On a monochrome evening, we descended the steep staircase of an unremarkable building.  Humdrum from the exterior, the entrance door to the performance space was a portal into something altogether technicolor, the effect one of stumbling upon a speakeasy populated by bombastic characters of lore.  This particular night, the hallway was jammed with the bodies and energies of young dancers and the kith and kin eager to support their creative expressions.  As showtime neared, the crowd snagged whatever seats or standing room they could manage.  This was not a fancy place, but it reflected the essence of this community.

The Mountain Art Collective is a cadre of artists shepherded by the inspirations and labors of its founding duo.  In its infancy, it is a fluid space and concept, devoted to adapting to the desires of the arts community that it seeks to preserve and proliferate.  The MAC provides a home for youth and adult dance education, for studio artists, for spectacles and presentations of varied stripe.  This is not a vanity project, nor is it a path to ready riches.  It is, however, a necessity, a spark, a safe haven, a gift.

The cultural opportunities present in this Valley far outstrip the size of its population.  From world-class orchestras, to headlining rock acts, to galleries of Western and modern art, to cosmopolitan dance festivals, we are undoubtedly fortunate to be immersed in high-level artistic endeavors.  But, like many facets of our community, there is a larger truth hiding behind the glossy veneer.  Many of the aforementioned benefits flow mostly or entirely to the well-heeled and those that pretend to be so.
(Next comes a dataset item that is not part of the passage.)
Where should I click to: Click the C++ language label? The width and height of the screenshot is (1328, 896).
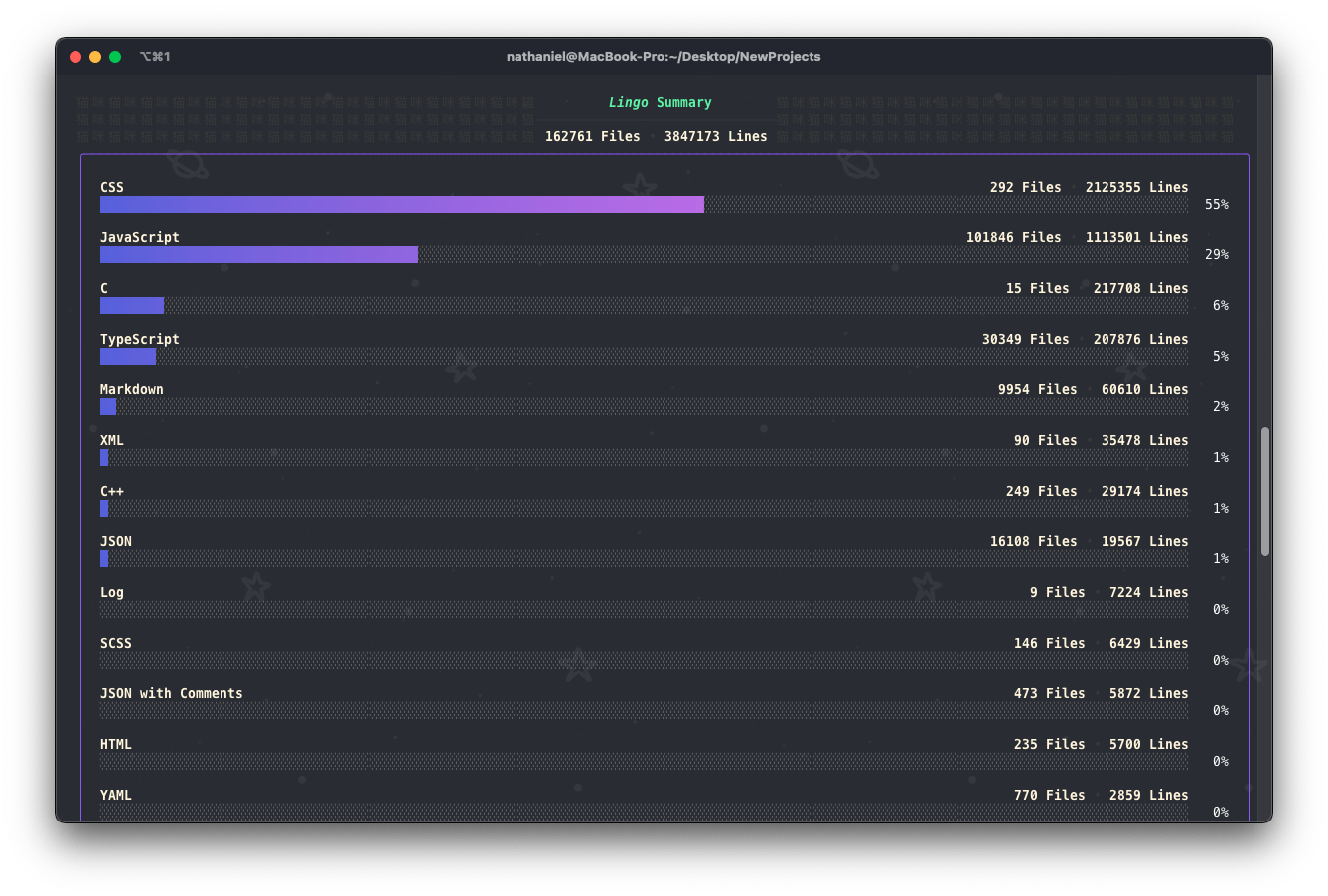click(x=110, y=491)
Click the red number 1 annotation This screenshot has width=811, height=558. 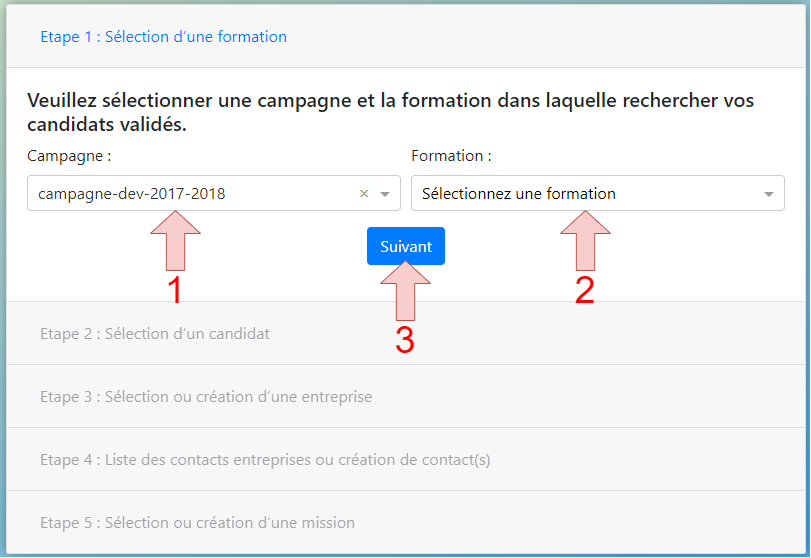tap(175, 290)
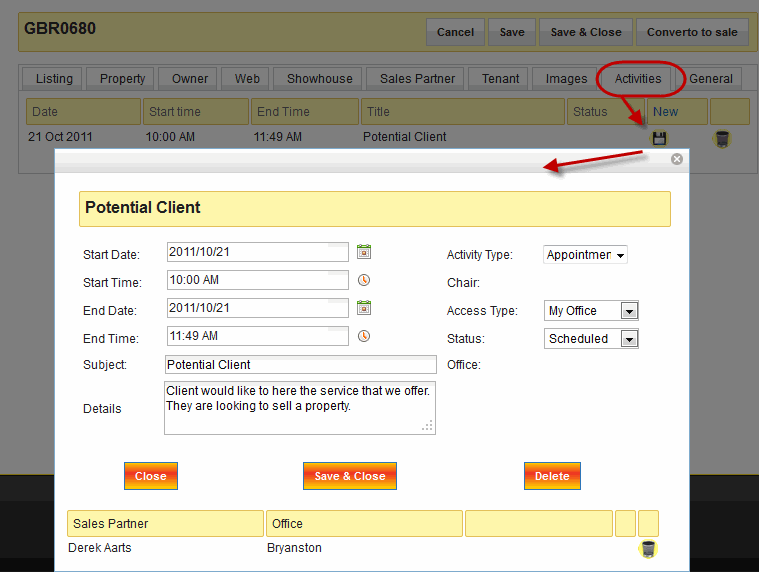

Fortunately, there is a concerted effort from multiple organizations to attempt to engage all strata in the artistic largesse, whether through free concerts, or subsidized instruction, or otherwise.  These efforts at expansion are to be appreciated, both for their intention and execution.  But many of these programs are conceived and carried out from above.  This is consistent with the course of history, during which practitioners of the arts have been heavily reliant on the support and whims of their benefactors.  Consequently, their output has been shaped by the direction of those that supply the ducats.

MAC provides an opportunity to upend this perhaps antiquated model, not as a replacement for the existing programs, but as a critical, homegrown supplement.  MAC is a grassroots movement, leveraging not dollars but the immense intellectual and artistic capital with which this Valley is graced.  It will nurture the fragile sensibilities of the budding painter, it will incubate an entire new generation of local artists, it will provide organic occasions for mentoring, it will be responsive to whatever it is that we can envision.

As with any fledgling enterprise, MAC is not purely sunshine and roses.  There are real challenges to achieving its vision, chief among them the machinations of those for whom money is the only barometer of worth.  If we as a Valley are committed to allowing creativity to flourish, then we must censure those who would snuff out the flame of artistic passion for the sake of a few measly dollars.  There is nothing more valuable than the shy smile of a four-year-old ballerina, than the confident steps of a middle-school-aged contemporary dancer, than the ecstatic contortions of an aerial yogi.

A visit to MAC sparks the imagination and may motivate you to get involved with MAC, to support it with your attention, your good wishes, and yes, your modest fiscal contributions.  If we can encourage a wealthy duke or baroness or count to behold the performers in person and be called to delve into his or her coffers, then all the better.